逢初愛依(15)暖斗のお相手「あっいえ。わたしは」


大騎(だいき)(5)琴子の第2子「‥‥‥‥おしっこ」


清水琴子(29)第三席(サード)「もう。トイレならさっき行ったでしょ~~」


春音(はるね)(7)琴子の第1子「大騎は私が連れてく」


琴子「もう後にして~~」


春音「大騎がまん。『いただきます』したら行けるから」


大騎「‥‥‥‥うん」


稚葉(わかば)(12)美純の第2子「兄様おしょうゆ取って」


愛依「あ、わたしが」


ましろ(18)梨乃の第2子「愛依ちゃん気ぃ使わないで」


ひより(20)梨乃の第1子「そうだよ。今日の主賓だし」


すず(16)梨乃の第3子(‥‥‥‥主賓って何よ)


ましろ「なんか言った?」


すず「い~~え」


ひより「‥‥‥‥まあいいや。それより麻妃。軍のドローンパイロット断ったって?」


岸尾麻妃(16)部外者「え? なんで知ってんの!? ひよりさん。 や、コレには訳が!」


ましろ「港湾の人から聞いたんだよ。ひより姉がアンタを推薦したんだけど?」


麻妃「‥‥いや‥‥‥‥ウチまだ高1なんで‥‥そのぅ」


すず「ひより姉さあ。何もここで今詰めなくても」


ひより「よしわかった後で私の部屋来い!」


麻妃「ひええ。助けてぬっくん」


暖斗(16)美純の第1子「愛依。麻妃は昔からなぜかひより姉には頭が上がらないんだよ。あんな感じ」


麻妃「スルーすんな、おお~い」


愛依(15)「うん。麻妃ちゃんて誰にでも無敵感あったけど。意外」


すず「は~い。ここでイチャるの禁止~」


ましろ「いいじゃん別に。婚前同居者なんだから。疑似夫婦だよ?」


暖斗「すーちん、ごめん」


ひより「うっわ。暖斗に謝られたら逆にキツくね? すず」


すず「うるさい。ここでイチャつくはーくんが悪い」


暖斗「えっとね。梨乃母様のトコのすーちんはね、僕のすぐ上の姉で歳もイッコ上で」


愛依「うん。家族一覧表見たよ。仲いいのね」


すず(だからイチャるなっての)


美純「そうそう。愛依さんは何でも一度見たら憶えちゃうから」


梨乃「羨ましい能力ね。進学先に悩まなくて済みそう」


愛依「いえ。

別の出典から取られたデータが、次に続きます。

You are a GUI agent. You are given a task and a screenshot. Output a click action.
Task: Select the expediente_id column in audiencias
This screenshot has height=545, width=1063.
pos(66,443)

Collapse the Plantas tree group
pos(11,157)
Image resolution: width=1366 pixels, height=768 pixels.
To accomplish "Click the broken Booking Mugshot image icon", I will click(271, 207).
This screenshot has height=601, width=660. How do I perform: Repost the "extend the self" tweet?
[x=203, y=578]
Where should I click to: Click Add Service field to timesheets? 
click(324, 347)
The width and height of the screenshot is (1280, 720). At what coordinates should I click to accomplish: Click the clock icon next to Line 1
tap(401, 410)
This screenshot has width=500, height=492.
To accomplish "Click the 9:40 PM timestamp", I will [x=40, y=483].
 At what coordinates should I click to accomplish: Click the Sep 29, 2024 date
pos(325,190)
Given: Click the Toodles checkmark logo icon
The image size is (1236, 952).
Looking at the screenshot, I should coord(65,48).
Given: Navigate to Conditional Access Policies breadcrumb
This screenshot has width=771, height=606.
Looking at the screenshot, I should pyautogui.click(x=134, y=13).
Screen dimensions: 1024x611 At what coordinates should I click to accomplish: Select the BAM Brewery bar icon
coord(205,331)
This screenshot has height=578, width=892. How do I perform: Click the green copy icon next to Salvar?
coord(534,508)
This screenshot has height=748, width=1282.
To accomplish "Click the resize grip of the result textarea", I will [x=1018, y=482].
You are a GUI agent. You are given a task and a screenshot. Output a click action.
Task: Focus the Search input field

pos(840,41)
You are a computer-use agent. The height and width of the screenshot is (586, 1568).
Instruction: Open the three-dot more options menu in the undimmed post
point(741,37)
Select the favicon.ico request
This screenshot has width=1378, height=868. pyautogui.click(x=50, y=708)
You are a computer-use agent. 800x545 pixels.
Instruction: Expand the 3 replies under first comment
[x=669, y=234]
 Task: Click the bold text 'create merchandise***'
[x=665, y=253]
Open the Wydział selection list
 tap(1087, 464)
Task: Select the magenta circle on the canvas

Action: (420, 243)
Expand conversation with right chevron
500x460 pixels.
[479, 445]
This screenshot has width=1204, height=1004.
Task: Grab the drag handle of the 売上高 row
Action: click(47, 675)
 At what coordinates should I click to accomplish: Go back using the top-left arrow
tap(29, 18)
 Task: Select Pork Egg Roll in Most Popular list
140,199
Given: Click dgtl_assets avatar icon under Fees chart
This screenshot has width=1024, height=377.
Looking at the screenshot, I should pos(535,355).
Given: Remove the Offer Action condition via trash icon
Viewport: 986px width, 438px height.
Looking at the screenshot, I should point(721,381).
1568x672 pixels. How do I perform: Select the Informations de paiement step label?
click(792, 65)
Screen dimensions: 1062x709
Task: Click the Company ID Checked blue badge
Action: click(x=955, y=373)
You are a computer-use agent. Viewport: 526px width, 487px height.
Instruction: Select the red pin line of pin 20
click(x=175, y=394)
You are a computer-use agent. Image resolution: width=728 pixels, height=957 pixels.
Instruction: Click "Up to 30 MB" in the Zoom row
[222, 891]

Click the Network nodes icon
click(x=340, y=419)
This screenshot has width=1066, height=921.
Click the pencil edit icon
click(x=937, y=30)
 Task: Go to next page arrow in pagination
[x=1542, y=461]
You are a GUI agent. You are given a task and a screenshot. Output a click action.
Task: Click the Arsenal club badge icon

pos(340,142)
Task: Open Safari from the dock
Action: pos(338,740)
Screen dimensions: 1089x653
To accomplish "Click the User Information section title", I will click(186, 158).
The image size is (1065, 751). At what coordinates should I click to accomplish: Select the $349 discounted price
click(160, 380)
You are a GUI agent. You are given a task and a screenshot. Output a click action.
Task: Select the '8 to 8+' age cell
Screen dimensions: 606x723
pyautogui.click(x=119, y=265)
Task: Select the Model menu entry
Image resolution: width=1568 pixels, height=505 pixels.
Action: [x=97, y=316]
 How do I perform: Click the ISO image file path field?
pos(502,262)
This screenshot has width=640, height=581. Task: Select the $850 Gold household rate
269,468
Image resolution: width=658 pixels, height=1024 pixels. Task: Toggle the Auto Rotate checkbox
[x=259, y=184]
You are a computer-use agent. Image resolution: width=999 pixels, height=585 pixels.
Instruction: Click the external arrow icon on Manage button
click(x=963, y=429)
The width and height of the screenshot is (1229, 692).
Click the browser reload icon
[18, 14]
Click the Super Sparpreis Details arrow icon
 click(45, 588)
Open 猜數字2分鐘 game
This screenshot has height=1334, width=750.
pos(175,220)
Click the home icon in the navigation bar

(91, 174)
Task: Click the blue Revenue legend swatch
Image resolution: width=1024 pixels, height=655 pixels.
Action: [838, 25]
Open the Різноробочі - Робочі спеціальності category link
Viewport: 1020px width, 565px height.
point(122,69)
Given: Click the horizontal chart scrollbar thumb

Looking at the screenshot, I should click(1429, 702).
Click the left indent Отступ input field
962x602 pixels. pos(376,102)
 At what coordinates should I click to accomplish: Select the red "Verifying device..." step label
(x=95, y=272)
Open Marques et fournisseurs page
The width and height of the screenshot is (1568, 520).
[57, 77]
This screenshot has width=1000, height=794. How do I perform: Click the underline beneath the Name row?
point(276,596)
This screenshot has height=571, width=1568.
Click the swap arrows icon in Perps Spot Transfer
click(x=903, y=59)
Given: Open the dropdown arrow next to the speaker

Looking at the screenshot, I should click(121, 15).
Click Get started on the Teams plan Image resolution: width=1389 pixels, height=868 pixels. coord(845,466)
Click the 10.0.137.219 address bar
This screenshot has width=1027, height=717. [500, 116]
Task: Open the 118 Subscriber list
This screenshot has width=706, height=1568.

そんな」


野々花「お待たせしました! ――ほら」


琉太(4)野々花の第1子「おくれてごめんなさい」


一同「はいは~い」


(すい)(2)野々花の第2子「‥‥‥あ!! えいちゃんいる!? えいちゃ~~ん!!」


(もえ)(11)美純の第3子「あっはは。翠。『儀式』が始まっちゃったよ~」


翠「えいちゃん。えいちゃん」


愛依「は~い。でももうごはんよう」


翠「だめ。だっこしてくんないと翠、ごはん食べないもん」


萌「じゃあ大騎くんも『儀式』」


稚葉「萌っ。話を振らない」


大騎「はるとにいたま~~。ぎゅ~する」


稚葉「ほら~~」


暖斗「お~大騎。はいはい。ぎゅ~」


野々花「あ~~なんだかもう。ごめんなさい」


一同「いえいえ」


博胤「うん。じゃあ始めようか。今日から一緒に住む事になる逢初愛依さんです。ちょっと挨拶をいいかな。ささ、どうぞこっちに来て――――」





 愛依が上座、父さんの横まできて挨拶をした。別段変わりのない、普通の挨拶だった。そしてみんなが普通の拍手をして。



 ああ、すーちんがふくれてたんで、ましろ姉がはたいてたっけ。





 まあ、愛依の同居1日目の夕食は、こんな感じだったよ。